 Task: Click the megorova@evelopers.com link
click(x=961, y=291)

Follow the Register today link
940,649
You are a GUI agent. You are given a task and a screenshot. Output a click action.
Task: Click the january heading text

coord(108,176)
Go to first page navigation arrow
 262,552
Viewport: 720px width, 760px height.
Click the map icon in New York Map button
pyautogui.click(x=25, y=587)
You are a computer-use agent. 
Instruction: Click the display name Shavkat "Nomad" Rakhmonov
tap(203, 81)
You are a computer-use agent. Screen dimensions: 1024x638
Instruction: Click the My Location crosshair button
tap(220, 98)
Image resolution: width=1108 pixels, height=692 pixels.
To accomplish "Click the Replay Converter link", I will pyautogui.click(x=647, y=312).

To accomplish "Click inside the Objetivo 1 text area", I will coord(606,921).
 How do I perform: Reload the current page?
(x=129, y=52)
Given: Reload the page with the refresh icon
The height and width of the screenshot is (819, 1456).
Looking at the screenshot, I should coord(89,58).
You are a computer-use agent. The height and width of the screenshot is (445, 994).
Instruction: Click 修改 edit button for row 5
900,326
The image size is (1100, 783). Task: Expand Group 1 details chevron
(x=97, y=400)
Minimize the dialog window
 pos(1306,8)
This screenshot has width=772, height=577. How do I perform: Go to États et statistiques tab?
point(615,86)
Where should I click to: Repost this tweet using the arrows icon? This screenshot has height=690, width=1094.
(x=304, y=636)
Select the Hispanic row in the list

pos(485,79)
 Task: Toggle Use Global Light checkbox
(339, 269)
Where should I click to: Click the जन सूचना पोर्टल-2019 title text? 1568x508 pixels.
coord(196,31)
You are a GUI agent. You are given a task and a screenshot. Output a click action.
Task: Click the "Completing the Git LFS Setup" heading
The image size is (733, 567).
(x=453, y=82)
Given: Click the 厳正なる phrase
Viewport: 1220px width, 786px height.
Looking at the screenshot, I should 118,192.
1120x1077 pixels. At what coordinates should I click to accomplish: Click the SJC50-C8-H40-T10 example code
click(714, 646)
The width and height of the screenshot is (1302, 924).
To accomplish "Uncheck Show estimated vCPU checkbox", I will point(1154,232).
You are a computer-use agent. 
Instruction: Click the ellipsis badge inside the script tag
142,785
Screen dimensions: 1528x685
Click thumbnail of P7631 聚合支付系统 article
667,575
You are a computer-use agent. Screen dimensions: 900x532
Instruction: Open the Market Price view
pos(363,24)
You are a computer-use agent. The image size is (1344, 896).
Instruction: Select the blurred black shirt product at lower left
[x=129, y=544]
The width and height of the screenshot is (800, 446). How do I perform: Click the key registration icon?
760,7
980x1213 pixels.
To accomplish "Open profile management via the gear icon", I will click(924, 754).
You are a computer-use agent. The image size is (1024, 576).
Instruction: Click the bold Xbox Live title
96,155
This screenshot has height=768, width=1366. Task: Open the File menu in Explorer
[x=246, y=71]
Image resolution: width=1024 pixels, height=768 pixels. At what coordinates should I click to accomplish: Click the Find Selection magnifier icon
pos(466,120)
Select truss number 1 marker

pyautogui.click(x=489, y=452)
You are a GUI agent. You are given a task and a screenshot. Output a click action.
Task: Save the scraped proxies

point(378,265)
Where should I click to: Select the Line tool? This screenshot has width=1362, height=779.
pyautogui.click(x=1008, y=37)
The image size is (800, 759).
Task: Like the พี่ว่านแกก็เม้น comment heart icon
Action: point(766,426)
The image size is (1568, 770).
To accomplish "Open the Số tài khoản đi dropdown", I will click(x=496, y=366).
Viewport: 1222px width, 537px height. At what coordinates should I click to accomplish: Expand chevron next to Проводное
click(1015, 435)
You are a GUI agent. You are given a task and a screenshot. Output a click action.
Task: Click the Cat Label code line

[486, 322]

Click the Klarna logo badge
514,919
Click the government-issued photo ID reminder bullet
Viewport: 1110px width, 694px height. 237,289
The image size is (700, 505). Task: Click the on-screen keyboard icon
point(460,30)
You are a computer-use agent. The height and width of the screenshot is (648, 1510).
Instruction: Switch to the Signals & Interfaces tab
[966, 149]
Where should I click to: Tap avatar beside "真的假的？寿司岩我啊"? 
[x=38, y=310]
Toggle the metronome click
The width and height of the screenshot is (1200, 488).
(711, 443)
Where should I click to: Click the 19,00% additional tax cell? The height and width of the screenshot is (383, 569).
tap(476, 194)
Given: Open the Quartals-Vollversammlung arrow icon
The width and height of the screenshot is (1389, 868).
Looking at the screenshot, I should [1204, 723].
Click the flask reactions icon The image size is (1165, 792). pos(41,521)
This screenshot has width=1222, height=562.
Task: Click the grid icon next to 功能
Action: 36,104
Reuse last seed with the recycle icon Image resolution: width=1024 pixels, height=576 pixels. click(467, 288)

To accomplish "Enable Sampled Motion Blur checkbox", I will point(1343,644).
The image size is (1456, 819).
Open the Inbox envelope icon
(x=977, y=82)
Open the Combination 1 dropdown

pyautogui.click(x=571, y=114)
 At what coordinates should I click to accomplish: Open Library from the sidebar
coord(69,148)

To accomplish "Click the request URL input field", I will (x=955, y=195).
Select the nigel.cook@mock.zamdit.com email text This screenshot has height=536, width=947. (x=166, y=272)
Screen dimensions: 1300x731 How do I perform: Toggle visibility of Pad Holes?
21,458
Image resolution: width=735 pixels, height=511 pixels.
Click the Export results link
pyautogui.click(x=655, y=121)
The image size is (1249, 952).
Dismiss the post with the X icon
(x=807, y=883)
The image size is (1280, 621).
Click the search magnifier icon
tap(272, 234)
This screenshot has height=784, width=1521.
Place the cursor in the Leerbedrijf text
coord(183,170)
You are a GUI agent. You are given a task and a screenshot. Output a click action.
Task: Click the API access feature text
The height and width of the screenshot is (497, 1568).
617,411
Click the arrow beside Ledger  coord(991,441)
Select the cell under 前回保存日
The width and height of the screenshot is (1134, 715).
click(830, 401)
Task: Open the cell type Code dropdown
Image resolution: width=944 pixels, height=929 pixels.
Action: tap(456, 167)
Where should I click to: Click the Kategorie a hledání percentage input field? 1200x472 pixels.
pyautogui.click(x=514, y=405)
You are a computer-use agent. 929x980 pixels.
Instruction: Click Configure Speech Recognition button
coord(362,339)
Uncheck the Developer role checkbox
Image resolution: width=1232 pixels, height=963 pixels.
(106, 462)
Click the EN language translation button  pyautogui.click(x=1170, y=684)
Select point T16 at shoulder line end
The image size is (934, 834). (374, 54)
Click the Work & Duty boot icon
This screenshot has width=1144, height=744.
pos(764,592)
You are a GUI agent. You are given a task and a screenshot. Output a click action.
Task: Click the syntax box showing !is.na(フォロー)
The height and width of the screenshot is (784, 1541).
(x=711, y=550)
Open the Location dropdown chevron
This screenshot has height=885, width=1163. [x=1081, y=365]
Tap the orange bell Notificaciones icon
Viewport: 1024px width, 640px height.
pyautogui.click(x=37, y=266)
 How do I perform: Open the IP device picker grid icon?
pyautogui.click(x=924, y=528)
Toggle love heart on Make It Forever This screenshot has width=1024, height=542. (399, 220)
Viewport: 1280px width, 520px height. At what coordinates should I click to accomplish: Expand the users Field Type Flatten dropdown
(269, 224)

**Your goal:**
With the line containing "Uncheck the Developer role checkbox" as the first and the last line above as the final one, copy those lines exactly and no others.

**Problem solution:**
Uncheck the Developer role checkbox
Image resolution: width=1232 pixels, height=963 pixels.
(106, 462)
Click the EN language translation button  pyautogui.click(x=1170, y=684)
Select point T16 at shoulder line end
The image size is (934, 834). (374, 54)
Click the Work & Duty boot icon
This screenshot has width=1144, height=744.
pos(764,592)
You are a GUI agent. You are given a task and a screenshot. Output a click action.
Task: Click the syntax box showing !is.na(フォロー)
The height and width of the screenshot is (784, 1541).
(x=711, y=550)
Open the Location dropdown chevron
This screenshot has height=885, width=1163. [x=1081, y=365]
Tap the orange bell Notificaciones icon
Viewport: 1024px width, 640px height.
pyautogui.click(x=37, y=266)
 How do I perform: Open the IP device picker grid icon?
pyautogui.click(x=924, y=528)
Toggle love heart on Make It Forever This screenshot has width=1024, height=542. (399, 220)
Viewport: 1280px width, 520px height. At what coordinates should I click to accomplish: Expand the users Field Type Flatten dropdown
(269, 224)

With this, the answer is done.